Another ATM crime, in which perpetrators physically pull the machine off its base and haul it away, is less insidious but also widespread.
While states including New York, Nevada, Washington, Oregon, Georgia, Louisiana, Maryland and Florida have passed laws on ATM security, there is no federal law that sets security standards for ATMs at financial institutions or in other locations. The BPA certainly does not. Laws, standards or guidelines — such as a revised BPA, perhaps — could protect ATMs from removal by requiring or recommending the placement of bollards around them, that GPS devices be included in them, or that they include some other mechanism to deter or prevent the machines from being pulled from their bases. They could also require or recommend the use of anti-skimming devices of various sorts to be installed on ATMs. Some of these recommendations would have to be met by manufacturers and others by bankers.
Should the Law Be Revised?
The question is, are the concerns we have discussed better dealt with by legislation or by industry cooperation and best practice?
“I do think (revision) is a worthwhile tact to take,” says Richard Lefler, Dean of Emeritus Faculty of the Security Executive Council and former CSO of American Express. “The Act addresses the brick and mortar security issues. But banks have become virtual. So the applicability of the old rules has to be adjusted to reflect the reality of the banking world today.”

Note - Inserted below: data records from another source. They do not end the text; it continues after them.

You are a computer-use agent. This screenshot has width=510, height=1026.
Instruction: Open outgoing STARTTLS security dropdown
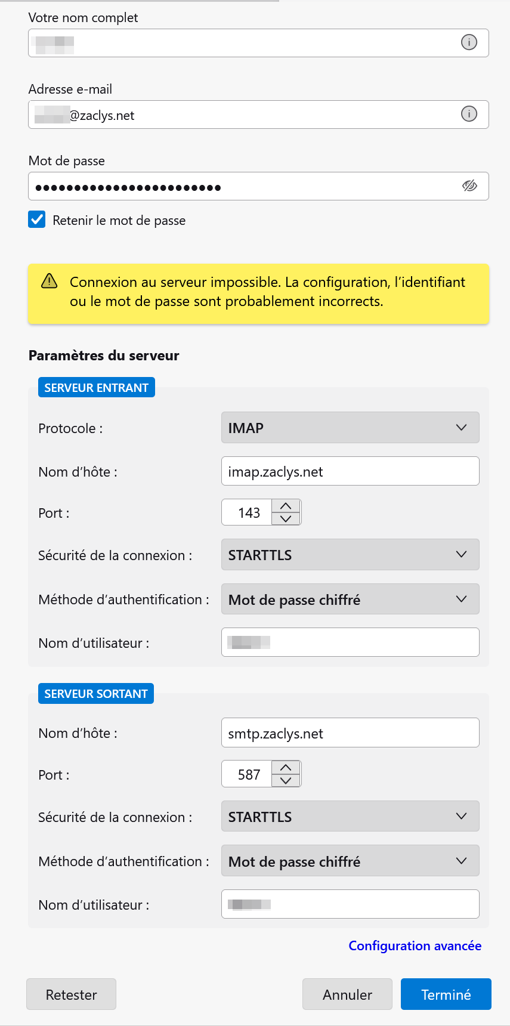click(350, 817)
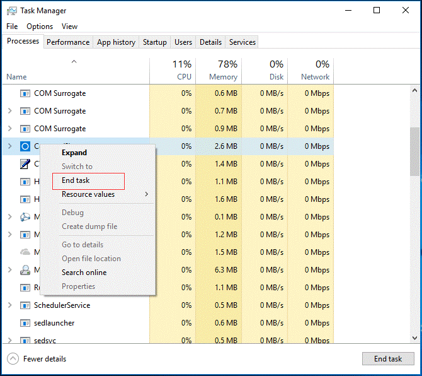The width and height of the screenshot is (422, 376).
Task: Expand the SchedulerService process group
Action: pyautogui.click(x=9, y=305)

Johnson disagrees: “We as a regulated industry are fairly accustomed to having the flexibility in our environment to look at the risks we have. It’s in the financial institutions’ best interest to make sure the customer is protected. I think as an industry we generally come to these conclusions without legislation.” Johnson goes on to say that the ABA’s Security Committee, which includes the security leaders from 15 of the nation’s top banks, do not feel that improving the BPA needs to be a top priority at this time.
“One of the thing that concerns us about the suggestion that we need to harden the Act to require certain technologies is that technologies change,” Johnson says. “If we mandated certain technology to defeat skimming, we would not know how long that technology would stand the test of time before the perpetrators find ways to defeat it. This is an arms race with the folks that want to commit fraud. We do not feel it’s advisable to legislate technology.”

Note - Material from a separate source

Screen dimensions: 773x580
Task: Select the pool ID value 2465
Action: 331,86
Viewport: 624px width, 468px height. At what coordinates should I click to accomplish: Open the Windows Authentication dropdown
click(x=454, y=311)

Lefler offers one option for regulation that he feels is on the horizon for the financial industry: “We could create a regulatory environment that will require the banking industry to develop what I call a R.A.M.S. strategy — risk analysis, mitigation strategy — approach,” Lefler says. “Before a new product is offered, the financial company has to, by legislative mandate, do an analysis of risks, including security risks, and develop mitigation strategies to deal with those.
“Take portable ATMs for example,” Lefler continues. “They would have to analyze what the security risks are related to establishing ATMs at grocery stores, gas stations and parking lots. Then they would have to define what their mitigation strategies are. And they would have to put controls in place to manage the scale of risk that would impact those machines and the customers using them. If the banks failed to determine that the risk existed and did not develop a mitigation strategy, the regulators would then come in to legally mandate the issue.”

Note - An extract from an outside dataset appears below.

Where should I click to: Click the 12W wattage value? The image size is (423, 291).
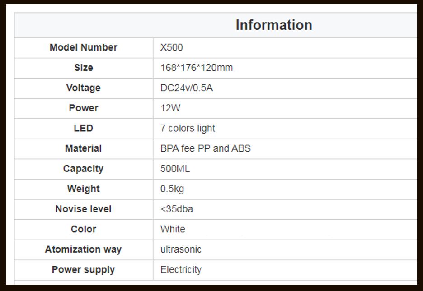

This type of approach would avoid the sticky problem of legislating technology and potentially make regulation an easier pill to swallow for all parties.
Chris Swecker is emeritus faculty for the Security Executive Council (SEC) and former head of Corporate Security at Bank of America. Prior to joining Bank of America, Mr. Swecker was assistant director of the Criminal Investigative Division and acting executive assistant director for Law Enforcement Services at the FBI.